> **Stored data**:

══════

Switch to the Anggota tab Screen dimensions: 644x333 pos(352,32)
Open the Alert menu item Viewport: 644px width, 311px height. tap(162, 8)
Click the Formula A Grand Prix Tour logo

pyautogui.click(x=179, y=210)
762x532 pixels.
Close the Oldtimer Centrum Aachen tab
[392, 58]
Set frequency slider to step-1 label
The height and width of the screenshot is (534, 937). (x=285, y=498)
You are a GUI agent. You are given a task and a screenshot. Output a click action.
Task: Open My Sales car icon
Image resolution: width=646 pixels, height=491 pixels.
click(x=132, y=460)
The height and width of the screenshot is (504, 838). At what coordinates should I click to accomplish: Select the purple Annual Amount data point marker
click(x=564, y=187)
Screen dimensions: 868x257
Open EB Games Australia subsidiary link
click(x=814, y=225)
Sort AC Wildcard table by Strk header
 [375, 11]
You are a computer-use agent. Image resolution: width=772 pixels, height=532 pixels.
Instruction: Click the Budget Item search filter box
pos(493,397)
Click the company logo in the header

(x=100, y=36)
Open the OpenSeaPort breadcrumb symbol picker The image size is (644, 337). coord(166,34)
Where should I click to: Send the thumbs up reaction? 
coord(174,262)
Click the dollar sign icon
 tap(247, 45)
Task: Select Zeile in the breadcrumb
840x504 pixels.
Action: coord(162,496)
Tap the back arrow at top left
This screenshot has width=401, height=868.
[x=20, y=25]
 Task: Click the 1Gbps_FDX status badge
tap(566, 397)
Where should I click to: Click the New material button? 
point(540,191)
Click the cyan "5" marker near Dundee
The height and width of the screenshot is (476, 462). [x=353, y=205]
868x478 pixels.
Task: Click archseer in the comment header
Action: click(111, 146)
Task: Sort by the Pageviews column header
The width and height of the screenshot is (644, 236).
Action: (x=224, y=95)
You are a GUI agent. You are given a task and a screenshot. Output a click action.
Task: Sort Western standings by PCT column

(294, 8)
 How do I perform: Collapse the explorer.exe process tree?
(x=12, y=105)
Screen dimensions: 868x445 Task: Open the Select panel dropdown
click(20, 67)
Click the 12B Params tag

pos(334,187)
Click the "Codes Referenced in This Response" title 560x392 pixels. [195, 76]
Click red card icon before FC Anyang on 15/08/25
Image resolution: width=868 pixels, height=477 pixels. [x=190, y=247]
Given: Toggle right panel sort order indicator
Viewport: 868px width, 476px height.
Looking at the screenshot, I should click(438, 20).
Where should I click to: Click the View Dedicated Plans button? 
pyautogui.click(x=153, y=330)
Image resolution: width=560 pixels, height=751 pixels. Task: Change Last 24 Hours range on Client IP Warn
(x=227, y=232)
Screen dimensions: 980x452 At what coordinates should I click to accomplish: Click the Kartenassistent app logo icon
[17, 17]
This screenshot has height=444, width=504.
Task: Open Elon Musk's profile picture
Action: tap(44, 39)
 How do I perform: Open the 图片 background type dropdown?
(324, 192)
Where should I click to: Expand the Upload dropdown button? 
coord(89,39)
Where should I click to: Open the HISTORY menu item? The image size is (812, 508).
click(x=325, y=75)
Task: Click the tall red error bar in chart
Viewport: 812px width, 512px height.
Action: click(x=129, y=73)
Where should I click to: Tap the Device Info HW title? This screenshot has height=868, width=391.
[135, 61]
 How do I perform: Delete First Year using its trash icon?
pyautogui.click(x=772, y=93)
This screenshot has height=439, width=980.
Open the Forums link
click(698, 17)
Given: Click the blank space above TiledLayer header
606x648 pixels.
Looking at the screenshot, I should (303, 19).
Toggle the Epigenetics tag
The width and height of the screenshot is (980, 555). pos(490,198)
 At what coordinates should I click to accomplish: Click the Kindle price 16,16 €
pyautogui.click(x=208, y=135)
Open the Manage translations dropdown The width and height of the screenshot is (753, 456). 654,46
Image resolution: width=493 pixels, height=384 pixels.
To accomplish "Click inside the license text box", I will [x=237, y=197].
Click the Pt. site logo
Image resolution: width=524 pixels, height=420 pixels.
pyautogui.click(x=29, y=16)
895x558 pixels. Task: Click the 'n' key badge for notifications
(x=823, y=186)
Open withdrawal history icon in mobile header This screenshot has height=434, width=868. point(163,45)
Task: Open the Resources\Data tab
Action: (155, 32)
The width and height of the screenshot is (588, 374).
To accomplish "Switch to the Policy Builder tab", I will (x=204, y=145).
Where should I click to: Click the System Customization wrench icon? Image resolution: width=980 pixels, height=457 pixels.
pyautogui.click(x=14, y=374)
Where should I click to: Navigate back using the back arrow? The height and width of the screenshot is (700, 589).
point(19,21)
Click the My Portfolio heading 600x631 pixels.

══════

> **Your instructions**: Take the line that contains "Where should I click to: Navigate" and each line after it down to the last of the records, and retype them exactly; add nothing else.

> **Exercise solution**:
Where should I click to: Navigate back using the back arrow? The height and width of the screenshot is (700, 589).
point(19,21)
Click the My Portfolio heading 600x631 pixels.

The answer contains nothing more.